§ Exercise: Of all the entries below, retype only the lines from the one with "You are a GUI" through the one with "Click the list menu icon in top bar", exactly as they appear.

§ Data extract:

--------------------------------------------------

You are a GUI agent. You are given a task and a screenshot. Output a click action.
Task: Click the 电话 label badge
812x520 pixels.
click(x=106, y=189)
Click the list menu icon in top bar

--------------------------------------------------

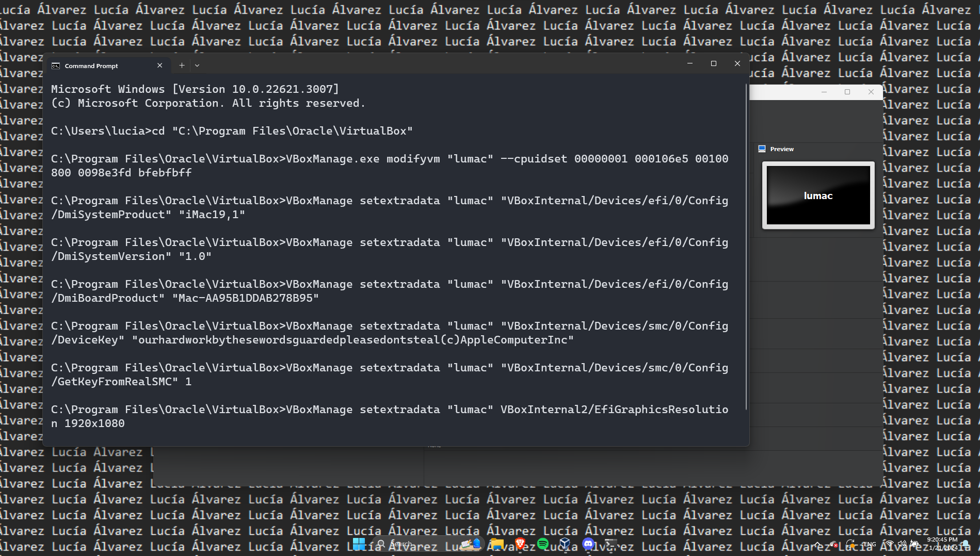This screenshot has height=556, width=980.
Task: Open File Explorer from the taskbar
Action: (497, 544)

--------------------------------------------------

§ Result of the exercise:
You are a GUI agent. You are given a task and a screenshot. Output a click action.
Task: Click the 电话 label badge
812x520 pixels.
click(x=106, y=189)
Click the list menu icon in top bar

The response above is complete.